§ **Aim of the task**: Output the records as a numbered list with blank lines omitted, starting with the line that contains "Describe the element at coordinates (940, 363)" and continuing through the line that contains "the 'Increase' button".

§ **Given records**:
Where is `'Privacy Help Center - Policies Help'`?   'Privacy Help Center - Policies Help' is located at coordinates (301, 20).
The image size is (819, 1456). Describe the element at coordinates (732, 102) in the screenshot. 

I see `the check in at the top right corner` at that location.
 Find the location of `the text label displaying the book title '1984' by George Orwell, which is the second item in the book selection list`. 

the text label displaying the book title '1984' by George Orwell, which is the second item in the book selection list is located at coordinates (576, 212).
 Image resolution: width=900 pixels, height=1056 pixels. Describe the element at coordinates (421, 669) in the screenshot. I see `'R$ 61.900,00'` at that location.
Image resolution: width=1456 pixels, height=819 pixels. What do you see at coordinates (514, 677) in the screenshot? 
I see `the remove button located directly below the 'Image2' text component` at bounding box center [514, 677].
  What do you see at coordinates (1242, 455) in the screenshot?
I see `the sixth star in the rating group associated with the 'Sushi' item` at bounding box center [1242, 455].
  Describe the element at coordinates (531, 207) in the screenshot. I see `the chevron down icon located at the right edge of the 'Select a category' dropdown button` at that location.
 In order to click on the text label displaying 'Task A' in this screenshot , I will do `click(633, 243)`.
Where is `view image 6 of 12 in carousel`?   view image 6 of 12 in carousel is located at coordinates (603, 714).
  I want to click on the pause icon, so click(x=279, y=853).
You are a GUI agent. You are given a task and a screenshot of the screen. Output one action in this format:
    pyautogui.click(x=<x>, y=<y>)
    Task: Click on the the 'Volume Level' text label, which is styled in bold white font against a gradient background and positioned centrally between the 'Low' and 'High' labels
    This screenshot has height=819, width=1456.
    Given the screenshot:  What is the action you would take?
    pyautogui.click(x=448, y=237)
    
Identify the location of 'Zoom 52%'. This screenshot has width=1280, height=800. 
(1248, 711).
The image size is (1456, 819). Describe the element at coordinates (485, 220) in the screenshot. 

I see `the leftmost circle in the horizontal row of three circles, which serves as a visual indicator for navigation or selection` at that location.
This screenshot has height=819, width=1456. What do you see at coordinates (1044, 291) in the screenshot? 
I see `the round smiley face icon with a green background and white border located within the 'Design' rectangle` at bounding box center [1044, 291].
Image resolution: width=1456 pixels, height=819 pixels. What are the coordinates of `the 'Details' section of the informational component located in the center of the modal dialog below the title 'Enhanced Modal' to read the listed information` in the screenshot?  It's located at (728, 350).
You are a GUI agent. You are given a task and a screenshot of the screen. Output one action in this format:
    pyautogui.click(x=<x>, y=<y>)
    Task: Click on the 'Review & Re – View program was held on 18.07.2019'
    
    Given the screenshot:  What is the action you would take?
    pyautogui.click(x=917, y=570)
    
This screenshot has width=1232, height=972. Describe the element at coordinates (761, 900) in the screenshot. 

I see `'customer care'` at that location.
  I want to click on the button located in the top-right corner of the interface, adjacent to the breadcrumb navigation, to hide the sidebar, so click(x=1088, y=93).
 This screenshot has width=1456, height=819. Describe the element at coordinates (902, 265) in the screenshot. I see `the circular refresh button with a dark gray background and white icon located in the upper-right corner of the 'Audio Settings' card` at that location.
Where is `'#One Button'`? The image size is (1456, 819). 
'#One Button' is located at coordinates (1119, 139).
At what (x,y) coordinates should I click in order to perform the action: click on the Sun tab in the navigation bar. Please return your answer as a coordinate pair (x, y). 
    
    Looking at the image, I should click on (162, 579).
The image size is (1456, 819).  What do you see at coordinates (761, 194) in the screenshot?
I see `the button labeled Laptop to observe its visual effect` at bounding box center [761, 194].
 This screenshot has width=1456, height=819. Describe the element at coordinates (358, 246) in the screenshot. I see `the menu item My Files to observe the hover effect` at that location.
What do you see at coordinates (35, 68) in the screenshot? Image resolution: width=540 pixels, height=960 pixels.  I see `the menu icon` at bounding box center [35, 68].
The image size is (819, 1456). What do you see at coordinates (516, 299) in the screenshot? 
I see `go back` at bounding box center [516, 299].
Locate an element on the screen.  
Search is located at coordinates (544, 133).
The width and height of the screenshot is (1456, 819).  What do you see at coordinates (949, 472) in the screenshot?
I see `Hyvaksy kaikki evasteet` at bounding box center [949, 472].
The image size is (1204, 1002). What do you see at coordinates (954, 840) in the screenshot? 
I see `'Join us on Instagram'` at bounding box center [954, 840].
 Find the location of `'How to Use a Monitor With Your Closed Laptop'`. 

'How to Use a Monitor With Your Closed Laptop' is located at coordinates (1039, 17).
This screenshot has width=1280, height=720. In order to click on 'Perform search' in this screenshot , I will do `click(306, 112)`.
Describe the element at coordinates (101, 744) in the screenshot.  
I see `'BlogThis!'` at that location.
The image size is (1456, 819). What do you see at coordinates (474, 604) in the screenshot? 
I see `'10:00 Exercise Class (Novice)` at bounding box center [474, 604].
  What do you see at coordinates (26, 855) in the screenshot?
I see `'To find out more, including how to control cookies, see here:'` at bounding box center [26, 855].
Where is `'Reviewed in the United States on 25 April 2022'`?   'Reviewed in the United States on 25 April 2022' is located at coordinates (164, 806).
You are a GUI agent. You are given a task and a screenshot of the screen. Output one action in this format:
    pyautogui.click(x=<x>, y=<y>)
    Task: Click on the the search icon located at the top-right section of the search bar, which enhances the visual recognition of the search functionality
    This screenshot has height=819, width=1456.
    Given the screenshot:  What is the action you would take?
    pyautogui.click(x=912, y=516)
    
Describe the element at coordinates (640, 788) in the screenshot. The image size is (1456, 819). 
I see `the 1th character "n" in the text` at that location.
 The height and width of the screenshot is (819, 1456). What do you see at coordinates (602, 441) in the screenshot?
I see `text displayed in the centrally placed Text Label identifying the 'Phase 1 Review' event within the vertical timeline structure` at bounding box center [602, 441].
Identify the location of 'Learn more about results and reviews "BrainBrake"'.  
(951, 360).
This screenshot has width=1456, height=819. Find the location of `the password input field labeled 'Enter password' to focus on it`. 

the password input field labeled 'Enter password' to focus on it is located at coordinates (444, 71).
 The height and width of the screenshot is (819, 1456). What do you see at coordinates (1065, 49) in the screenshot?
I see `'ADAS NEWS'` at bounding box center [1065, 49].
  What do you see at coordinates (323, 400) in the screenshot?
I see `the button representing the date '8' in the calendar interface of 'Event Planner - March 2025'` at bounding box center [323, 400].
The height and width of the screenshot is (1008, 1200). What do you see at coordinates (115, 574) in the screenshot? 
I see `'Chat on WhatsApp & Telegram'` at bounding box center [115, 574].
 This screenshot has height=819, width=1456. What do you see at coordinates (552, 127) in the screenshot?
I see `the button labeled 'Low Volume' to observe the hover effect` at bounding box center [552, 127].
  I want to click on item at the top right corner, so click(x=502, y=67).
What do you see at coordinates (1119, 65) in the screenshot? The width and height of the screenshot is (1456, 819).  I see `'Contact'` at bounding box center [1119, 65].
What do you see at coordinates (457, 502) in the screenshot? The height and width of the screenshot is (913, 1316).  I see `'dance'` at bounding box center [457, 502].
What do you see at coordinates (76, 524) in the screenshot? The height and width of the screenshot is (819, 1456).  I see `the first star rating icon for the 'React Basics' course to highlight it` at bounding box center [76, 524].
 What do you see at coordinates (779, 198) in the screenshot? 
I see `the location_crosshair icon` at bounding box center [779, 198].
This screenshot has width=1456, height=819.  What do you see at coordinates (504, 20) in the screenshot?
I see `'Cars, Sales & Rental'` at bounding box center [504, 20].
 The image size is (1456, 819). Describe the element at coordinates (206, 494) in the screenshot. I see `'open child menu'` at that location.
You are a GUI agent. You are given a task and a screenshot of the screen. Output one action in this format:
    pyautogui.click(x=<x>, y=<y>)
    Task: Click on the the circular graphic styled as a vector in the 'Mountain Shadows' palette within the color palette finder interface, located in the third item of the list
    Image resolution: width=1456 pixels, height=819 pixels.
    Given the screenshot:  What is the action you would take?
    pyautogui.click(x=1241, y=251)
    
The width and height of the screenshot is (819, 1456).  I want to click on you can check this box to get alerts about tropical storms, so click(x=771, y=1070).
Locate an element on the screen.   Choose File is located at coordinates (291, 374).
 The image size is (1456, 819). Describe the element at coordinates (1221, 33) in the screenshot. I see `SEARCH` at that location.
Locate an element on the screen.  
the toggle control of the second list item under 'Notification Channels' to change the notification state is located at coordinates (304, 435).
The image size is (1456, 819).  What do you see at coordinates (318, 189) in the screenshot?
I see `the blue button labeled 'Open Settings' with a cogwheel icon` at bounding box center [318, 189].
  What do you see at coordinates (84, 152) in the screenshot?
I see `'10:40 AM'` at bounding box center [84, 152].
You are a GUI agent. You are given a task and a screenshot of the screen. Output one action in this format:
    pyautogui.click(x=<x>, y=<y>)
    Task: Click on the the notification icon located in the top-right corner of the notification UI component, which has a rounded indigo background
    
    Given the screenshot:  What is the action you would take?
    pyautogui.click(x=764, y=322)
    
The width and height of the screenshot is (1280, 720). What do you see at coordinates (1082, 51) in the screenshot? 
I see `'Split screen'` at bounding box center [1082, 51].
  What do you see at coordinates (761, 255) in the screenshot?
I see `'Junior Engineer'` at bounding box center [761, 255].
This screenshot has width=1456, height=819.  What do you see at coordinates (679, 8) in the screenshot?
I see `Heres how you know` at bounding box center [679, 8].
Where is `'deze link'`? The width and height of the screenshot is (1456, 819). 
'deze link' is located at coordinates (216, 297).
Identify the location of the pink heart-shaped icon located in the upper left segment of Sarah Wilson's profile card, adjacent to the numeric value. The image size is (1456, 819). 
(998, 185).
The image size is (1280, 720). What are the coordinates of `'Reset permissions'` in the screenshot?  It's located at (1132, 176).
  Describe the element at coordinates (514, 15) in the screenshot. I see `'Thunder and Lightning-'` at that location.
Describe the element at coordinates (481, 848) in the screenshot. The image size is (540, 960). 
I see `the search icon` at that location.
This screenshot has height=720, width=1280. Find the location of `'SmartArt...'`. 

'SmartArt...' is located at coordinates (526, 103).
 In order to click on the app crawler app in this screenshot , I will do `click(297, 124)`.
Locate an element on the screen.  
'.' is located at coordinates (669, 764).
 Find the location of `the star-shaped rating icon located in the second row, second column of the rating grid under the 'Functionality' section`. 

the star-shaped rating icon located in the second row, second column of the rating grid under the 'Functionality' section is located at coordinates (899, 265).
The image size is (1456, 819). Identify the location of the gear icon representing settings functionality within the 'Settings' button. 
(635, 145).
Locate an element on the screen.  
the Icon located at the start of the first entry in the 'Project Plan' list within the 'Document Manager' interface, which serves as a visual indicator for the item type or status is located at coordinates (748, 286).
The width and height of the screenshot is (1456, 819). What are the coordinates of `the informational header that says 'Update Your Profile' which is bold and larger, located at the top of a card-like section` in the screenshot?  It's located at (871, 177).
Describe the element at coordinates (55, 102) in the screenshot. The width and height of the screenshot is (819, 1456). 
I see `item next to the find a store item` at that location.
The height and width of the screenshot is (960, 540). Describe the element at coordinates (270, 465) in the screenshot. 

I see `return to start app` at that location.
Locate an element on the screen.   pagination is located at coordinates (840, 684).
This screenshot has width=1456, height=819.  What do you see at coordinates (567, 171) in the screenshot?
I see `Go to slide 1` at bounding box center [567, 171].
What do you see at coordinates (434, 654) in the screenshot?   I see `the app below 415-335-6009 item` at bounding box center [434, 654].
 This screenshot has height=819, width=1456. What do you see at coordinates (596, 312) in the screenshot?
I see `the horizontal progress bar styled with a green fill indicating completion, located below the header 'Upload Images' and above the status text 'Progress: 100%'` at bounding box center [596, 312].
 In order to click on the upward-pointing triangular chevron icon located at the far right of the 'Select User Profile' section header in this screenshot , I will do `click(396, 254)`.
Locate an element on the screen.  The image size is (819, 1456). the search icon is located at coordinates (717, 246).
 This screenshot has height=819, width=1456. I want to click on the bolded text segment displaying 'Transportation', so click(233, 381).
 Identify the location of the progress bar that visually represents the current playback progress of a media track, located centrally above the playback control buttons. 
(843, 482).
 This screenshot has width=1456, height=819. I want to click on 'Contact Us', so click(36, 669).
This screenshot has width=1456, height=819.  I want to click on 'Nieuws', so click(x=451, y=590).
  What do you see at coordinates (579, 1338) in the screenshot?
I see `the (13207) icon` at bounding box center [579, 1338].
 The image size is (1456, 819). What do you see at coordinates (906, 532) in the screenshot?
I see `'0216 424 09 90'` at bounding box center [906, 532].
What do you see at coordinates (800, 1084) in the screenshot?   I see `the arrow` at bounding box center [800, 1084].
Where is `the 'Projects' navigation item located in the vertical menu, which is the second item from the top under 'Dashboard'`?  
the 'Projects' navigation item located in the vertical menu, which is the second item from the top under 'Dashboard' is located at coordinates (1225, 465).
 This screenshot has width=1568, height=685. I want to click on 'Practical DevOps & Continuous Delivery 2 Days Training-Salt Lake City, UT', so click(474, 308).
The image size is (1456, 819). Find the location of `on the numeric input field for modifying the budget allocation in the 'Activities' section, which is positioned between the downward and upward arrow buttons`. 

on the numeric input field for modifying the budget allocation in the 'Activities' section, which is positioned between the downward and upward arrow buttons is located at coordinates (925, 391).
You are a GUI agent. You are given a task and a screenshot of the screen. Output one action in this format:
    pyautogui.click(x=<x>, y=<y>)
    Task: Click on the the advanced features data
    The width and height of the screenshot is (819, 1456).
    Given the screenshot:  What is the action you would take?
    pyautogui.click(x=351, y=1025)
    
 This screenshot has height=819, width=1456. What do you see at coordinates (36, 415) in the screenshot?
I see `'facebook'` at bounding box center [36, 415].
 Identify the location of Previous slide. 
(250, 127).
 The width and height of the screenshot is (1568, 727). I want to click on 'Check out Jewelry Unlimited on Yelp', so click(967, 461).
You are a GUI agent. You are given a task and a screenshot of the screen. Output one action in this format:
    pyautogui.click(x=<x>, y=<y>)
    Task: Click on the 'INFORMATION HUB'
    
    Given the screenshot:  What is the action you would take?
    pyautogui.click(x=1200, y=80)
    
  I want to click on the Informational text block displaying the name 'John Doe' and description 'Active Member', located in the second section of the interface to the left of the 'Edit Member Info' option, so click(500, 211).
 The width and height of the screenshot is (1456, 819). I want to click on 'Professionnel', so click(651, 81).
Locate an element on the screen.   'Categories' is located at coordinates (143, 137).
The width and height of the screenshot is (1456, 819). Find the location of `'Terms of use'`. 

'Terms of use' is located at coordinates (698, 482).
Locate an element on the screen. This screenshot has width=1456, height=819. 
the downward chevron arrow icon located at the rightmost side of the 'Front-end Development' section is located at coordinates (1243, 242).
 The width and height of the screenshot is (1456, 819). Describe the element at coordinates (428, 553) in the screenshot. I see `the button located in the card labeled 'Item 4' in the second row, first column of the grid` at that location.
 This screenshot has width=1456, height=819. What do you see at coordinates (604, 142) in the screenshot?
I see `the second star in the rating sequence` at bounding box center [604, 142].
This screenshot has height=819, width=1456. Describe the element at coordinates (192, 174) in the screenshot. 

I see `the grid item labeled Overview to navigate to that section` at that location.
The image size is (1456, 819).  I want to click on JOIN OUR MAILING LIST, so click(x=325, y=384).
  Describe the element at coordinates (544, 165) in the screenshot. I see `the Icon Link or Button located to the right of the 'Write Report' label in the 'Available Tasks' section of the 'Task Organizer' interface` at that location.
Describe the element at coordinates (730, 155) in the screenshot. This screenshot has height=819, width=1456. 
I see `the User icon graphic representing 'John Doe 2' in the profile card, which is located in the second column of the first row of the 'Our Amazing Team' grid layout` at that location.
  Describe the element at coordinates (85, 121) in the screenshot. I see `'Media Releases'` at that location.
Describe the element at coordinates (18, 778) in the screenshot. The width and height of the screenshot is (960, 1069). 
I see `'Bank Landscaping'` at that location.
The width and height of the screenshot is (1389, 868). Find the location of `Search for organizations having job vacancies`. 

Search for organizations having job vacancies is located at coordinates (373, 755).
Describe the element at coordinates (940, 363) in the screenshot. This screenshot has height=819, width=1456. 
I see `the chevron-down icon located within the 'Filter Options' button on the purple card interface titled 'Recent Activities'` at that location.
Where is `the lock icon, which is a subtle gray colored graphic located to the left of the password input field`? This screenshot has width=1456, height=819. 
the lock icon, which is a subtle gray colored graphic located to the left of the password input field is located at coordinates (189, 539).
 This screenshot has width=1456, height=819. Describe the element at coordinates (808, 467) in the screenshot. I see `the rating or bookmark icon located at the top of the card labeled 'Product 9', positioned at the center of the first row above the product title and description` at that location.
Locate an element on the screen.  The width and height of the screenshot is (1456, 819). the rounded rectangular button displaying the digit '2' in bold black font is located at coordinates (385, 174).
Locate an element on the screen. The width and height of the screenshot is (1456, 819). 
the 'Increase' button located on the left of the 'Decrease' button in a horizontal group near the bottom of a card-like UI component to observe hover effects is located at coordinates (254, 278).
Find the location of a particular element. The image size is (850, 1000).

§ **The response**:
1. Describe the element at coordinates (940, 363) in the screenshot. This screenshot has height=819, width=1456. 
2. I see `the chevron-down icon located within the 'Filter Options' button on the purple card interface titled 'Recent Activities'` at that location.
3. Where is `the lock icon, which is a subtle gray colored graphic located to the left of the password input field`? This screenshot has width=1456, height=819. 
4. the lock icon, which is a subtle gray colored graphic located to the left of the password input field is located at coordinates (189, 539).
5.  This screenshot has width=1456, height=819. Describe the element at coordinates (808, 467) in the screenshot. I see `the rating or bookmark icon located at the top of the card labeled 'Product 9', positioned at the center of the first row above the product title and description` at that location.
6. Locate an element on the screen.  The width and height of the screenshot is (1456, 819). the rounded rectangular button displaying the digit '2' in bold black font is located at coordinates (385, 174).
7. Locate an element on the screen. The width and height of the screenshot is (1456, 819). 
8. the 'Increase' button located on the left of the 'Decrease' button in a horizontal group near the bottom of a card-like UI component to observe hover effects is located at coordinates (254, 278).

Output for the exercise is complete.